▶ _Written task_:
Reproduce verbatim the entries from the line containing "This screenshot has height=840, width=1452." up to and including the line containing "tap(271, 48)".

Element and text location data
+++

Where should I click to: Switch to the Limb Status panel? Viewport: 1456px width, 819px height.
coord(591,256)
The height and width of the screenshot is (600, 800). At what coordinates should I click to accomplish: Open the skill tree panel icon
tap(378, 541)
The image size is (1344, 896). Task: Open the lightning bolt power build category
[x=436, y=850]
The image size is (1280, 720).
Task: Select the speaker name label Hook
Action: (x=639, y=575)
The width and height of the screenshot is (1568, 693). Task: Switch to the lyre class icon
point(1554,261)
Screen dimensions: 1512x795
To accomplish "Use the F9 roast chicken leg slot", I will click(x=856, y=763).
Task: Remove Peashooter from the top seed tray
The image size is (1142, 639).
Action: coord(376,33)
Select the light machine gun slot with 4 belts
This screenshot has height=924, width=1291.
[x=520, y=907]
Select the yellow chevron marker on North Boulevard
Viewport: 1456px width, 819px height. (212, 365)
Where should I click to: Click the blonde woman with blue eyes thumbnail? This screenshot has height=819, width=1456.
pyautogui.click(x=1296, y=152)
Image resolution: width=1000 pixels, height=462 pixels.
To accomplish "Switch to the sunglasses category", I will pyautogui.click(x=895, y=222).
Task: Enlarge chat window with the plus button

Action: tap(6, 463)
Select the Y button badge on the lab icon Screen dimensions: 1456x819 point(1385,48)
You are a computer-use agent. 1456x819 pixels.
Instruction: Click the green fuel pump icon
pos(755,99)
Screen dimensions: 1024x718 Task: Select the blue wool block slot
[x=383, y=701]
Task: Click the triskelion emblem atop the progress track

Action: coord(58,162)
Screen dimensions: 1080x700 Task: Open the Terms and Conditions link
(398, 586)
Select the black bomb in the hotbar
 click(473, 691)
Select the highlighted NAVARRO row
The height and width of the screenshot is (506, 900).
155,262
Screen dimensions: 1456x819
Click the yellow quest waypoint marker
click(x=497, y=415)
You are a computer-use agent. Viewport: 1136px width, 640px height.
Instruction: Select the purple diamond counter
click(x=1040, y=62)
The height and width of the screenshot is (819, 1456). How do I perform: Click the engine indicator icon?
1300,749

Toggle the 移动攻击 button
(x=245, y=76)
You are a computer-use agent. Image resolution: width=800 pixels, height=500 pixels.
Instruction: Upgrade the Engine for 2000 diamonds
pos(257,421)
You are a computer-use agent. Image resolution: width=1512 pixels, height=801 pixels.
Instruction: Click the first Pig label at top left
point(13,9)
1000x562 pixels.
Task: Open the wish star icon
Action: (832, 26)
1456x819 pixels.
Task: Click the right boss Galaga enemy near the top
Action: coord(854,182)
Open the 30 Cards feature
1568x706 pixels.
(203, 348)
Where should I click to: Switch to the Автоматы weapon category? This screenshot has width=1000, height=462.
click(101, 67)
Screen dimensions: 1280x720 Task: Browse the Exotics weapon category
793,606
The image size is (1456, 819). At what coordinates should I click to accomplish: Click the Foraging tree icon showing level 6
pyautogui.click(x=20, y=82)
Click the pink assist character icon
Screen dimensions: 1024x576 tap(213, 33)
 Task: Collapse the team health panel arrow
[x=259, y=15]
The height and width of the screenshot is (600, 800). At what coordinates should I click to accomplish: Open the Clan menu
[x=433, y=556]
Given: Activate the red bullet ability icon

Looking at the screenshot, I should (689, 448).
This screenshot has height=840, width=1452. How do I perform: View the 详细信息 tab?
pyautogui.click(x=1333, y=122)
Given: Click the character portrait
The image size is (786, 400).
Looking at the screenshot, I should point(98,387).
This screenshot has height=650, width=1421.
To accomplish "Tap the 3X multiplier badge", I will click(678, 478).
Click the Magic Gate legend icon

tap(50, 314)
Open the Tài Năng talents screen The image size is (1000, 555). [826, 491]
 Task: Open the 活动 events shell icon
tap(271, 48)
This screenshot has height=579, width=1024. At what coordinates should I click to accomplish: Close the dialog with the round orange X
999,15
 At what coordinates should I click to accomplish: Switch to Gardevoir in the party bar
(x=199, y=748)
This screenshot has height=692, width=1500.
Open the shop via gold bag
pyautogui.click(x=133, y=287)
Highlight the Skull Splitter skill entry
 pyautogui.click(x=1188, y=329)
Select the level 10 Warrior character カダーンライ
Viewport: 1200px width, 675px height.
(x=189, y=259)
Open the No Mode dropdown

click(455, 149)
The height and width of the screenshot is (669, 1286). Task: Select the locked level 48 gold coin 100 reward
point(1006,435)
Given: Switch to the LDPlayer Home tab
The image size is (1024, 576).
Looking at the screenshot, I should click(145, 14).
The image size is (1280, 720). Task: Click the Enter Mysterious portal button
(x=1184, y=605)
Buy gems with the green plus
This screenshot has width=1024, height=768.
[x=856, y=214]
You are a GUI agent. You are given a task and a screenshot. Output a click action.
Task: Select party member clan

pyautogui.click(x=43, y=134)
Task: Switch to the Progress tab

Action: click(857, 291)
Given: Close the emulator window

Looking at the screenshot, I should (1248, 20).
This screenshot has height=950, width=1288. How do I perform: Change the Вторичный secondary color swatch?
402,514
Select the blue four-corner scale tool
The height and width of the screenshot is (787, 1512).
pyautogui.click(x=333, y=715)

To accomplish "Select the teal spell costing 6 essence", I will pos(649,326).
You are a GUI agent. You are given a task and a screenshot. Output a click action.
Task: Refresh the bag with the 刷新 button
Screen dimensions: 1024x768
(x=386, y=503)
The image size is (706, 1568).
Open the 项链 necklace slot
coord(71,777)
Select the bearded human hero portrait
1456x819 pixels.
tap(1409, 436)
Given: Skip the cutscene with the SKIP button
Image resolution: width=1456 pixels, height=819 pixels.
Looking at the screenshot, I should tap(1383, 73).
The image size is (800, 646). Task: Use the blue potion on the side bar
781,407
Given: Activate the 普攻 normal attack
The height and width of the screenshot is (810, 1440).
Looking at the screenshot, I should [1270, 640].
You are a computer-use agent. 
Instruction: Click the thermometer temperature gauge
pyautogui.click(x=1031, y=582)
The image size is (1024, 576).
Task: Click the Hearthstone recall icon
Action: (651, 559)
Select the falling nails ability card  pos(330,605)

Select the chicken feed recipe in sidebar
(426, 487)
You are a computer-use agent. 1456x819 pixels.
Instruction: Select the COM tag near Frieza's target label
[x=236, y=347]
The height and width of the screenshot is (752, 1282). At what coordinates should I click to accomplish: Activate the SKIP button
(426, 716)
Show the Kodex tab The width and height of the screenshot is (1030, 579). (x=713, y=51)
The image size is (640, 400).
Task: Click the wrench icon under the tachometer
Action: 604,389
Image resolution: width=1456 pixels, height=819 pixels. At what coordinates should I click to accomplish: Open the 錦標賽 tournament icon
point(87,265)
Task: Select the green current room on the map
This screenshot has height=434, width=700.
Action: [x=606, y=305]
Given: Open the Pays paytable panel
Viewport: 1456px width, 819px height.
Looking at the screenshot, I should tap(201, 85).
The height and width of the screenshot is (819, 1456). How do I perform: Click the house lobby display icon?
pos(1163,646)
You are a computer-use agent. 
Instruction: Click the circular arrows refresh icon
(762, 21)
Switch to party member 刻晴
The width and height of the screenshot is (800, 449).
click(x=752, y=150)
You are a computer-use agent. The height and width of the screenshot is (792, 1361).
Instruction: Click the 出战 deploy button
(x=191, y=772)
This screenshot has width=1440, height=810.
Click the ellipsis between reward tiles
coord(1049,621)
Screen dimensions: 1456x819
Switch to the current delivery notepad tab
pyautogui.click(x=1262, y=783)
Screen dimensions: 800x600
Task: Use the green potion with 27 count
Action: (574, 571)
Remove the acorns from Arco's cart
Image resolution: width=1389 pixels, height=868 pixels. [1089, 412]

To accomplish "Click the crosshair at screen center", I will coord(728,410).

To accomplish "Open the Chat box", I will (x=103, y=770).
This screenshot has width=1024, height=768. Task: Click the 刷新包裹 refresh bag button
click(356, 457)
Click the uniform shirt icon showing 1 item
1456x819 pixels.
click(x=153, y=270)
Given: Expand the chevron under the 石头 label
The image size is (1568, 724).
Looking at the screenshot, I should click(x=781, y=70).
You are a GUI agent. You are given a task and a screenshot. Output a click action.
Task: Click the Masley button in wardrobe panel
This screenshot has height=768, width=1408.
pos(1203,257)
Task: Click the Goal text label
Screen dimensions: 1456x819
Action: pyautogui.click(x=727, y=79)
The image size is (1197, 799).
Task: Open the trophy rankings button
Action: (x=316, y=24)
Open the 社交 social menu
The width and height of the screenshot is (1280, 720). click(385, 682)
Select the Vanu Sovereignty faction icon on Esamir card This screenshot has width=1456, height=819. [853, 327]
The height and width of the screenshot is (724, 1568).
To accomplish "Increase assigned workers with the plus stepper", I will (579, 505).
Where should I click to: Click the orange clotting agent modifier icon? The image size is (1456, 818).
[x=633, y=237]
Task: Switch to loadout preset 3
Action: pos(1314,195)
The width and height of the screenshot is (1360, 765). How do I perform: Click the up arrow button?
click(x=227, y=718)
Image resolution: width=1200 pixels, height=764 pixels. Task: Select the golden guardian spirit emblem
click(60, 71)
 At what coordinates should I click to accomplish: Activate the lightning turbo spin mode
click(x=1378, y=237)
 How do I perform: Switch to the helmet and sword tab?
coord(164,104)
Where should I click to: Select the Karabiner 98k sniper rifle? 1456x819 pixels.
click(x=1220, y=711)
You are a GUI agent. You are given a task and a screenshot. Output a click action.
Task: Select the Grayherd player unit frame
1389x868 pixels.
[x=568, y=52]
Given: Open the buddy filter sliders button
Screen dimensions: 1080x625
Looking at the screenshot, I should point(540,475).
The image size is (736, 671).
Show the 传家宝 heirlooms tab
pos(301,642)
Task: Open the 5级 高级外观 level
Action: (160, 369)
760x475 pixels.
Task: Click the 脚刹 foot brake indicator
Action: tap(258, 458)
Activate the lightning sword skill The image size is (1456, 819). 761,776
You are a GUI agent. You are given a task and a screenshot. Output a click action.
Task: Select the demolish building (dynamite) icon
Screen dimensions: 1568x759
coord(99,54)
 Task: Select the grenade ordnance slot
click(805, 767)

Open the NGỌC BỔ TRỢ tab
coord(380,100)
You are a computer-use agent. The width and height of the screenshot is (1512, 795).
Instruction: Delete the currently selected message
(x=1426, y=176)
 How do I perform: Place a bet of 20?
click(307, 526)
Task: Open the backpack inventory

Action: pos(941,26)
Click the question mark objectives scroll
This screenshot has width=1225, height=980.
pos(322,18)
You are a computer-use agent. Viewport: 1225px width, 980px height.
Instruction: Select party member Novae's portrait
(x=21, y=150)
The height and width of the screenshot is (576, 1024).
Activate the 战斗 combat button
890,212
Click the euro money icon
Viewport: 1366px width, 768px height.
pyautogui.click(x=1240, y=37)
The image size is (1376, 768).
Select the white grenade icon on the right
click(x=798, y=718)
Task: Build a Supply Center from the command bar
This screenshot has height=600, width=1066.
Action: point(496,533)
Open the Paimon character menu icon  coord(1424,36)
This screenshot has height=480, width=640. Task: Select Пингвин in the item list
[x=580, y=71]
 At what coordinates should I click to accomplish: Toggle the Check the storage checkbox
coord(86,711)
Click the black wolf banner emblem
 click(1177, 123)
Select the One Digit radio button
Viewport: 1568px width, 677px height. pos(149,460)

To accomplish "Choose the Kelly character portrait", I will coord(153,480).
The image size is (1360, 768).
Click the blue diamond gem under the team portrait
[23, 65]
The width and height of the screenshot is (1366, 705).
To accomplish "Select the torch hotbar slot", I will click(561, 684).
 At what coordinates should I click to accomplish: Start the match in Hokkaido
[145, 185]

+++

▶ _The response_:
This screenshot has height=840, width=1452. How do I perform: View the 详细信息 tab?
pyautogui.click(x=1333, y=122)
Given: Click the character portrait
The image size is (786, 400).
Looking at the screenshot, I should point(98,387).
This screenshot has height=650, width=1421.
To accomplish "Tap the 3X multiplier badge", I will click(678, 478).
Click the Magic Gate legend icon

tap(50, 314)
Open the Tài Năng talents screen The image size is (1000, 555). [826, 491]
 Task: Open the 活动 events shell icon
tap(271, 48)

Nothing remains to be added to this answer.